→ **WHAT YOU WILL DO**
1: Translate this sentence from the article on US bank technology spending into Spanish: "Zingo believes that collaboration will be a key factor in the success of any financial institution."
2: From the article on US bank technology spending, return the passage starting at "Zingo also said" and ending at "last 12 months.", copied word for word.

→ **PROVIDED PASSAGE**
|---|
US Banks Increase Technology Spending

In the U.S, financial institutions are tackling self-improvement initiatives with an average increase in technology spending of 25%, compared to a 9% increase globally, according to Finastra’s Financial Services State of the Nation Survey 2021. 

“That’s good news for financial institutions seeking to grow their business by moving toward open banking,” said Chris Zingo, SVP and General Manager, Americas at Finastra.

Chris Zingo

“Still, budgets aren’t growing fast enough to match banks’ appetites for innovation. About seven in ten US financial institutions (69%) say their investments in technology and digital banking are constrained by cost pressures,” he told Traders Magazine.

According to the survey’s respondents, 95% identify existing regulation as a main barrier.

Zingo said that regulation can be a good thing, but “by nature can also hinder innovation”. 

“There can obviously be a fear of consequences or reluctance to make bold moves – especially in where customer data security is a perceived concern,” he said.

“On the flip side, it’s worth considering how smart innovation and technology investment can actually help safeguard data or help with other compliance initiatives. The right partnership – be it core system provider or startup fintech can actually serve as trusted advisors in navigating complex regulatory landscapes, and offer solutions that alleviate the financial institution’s burden,” he added.

Zingo said that COVID-19 accelerated everything digital and is reconfiguring everything physical: “It served as a forcing-function for the adoption of digital innovation, changing the way we considered digital through the lens of “the art of the possible” to something where innovation was needed now.”

The research reveals that banks are realizing that the best way to compete in the market isn’t by trying to keep up with the competition, but by ensuring that their customers remain at the heart of everything they do.

“I think financial institutions are embracing the idea that it’s about consumer empowerment and delivering a seamless experience. One way we’ve seen institutions doing this is by enabling open finance. Open finance puts the customer at the center of open banking and allows them to share their financial data across financial solutions, products and platforms, from bank to payroll, mortgage to 401k.” 

“By linking all of these aspects, the consumer experience is improved, with greater ease and visibility into a complete financial picture. At its essence, it is the end result of what open banking can enable, driving meaningful benefits not just to the financial institutions, but the consumer as well,” he said.

Zingo also said that it’s important to note that this priority isn’t going away: “Our survey found that 95% of respondents noted that they are looking to improve or deploy new technologies in the next 12 months. It’ll be really interesting to see how the market embraces and adopts key drivers such as mobile banking, BaaS and AI.”

According to the findings, most financial institutions have improved or developed new technology in the past 12 months.

For example, the survey found that 25% of US based respondents believe that COVID-19 influenced their organization’s spend on digital banking and technology over the last 12 months. 

“As a result of doing business via digital channels, a lot of financial institutions were forced to deal with issues relating to interconnectivity between channels and solutions, helping to reignite the conversation and value around cloud-based solutions,” explained Zingo.

He added that in some ways, the pandemic brought financial inequities into the light: “We now see financial institutions taking bold steps to rectify these issues. Finastra believes that finance could be a force of good in the world, benefiting society as a whole. We believe that technology can support this in many ways, from removing bias in lending to providing microloans to developing markets.”

Zingo believes that collaboration will be a key factor in the success of any financial institution. 

“I am excited that concepts promoting collaboration are being embraced by the industry. With 95% of innovation coming from outside of an institution, it is vital to embrace open finance in order to continue to meet and exceed customer expectations,” he said.

“Reflecting on wider themes, financial services institutions are well positioned to demonstrate how collaboration can be used to help not only deliver better customer service and a better customer experience, but also demonstrate how it can be used as a tool to reduce cost and improve efficiencies. All in all, collaboration can be used as a vehicle to help foster innovation and help create new services or revenue streams for financial institutions,” he added.
|---|
→ **RECORDED DATA**
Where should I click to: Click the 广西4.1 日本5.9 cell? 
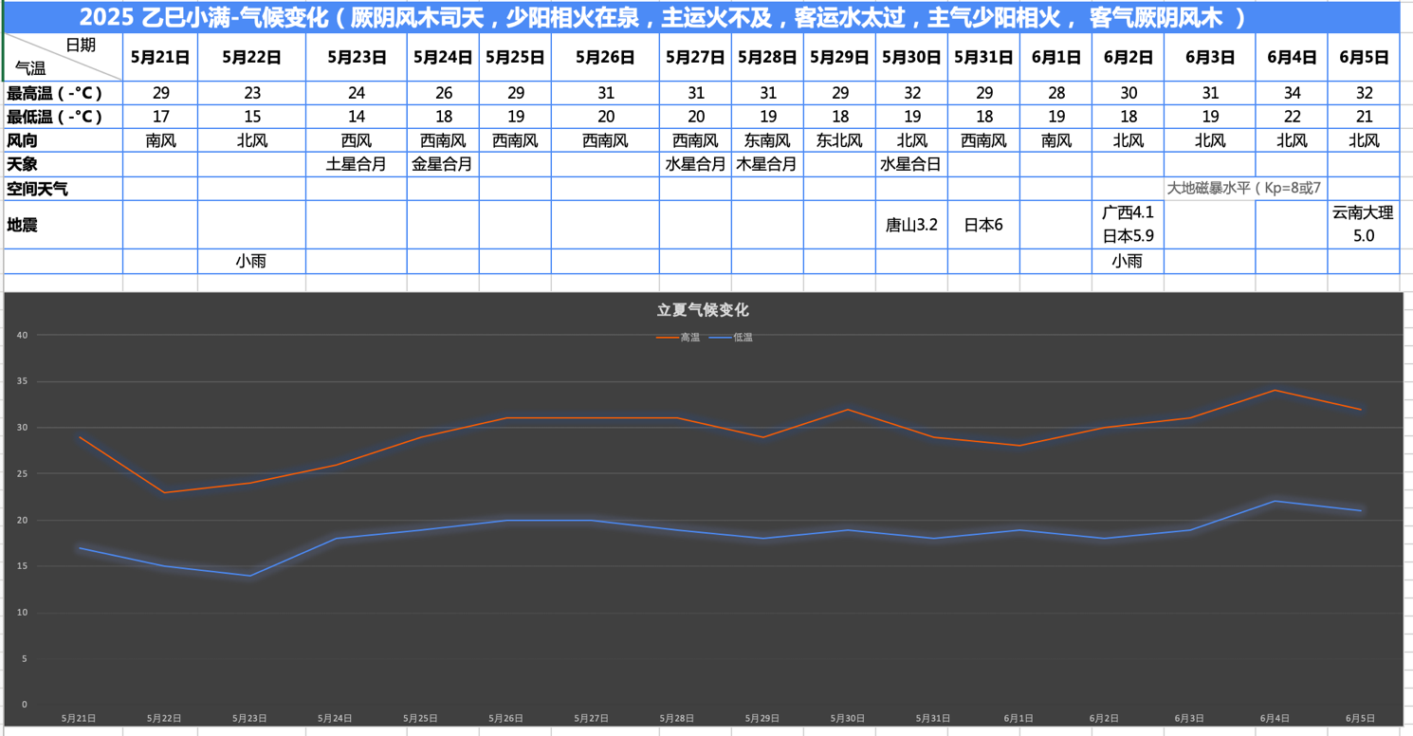[1128, 225]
|---|
→ **ANSWERS FOR THIS EXERCISE**
1: Zingo cree que la colaboración será un factor clave en el éxito de cualquier institución financiera.

2:
Zingo also said that it’s important to note that this priority isn’t going away: “Our survey found that 95% of respondents noted that they are looking to improve or deploy new technologies in the next 12 months. It’ll be really interesting to see how the market embraces and adopts key drivers such as mobile banking, BaaS and AI.”

According to the findings, most financial institutions have improved or developed new technology in the past 12 months.

For example, the survey found that 25% of US based respondents believe that COVID-19 influenced their organization’s spend on digital banking and technology over the last 12 months.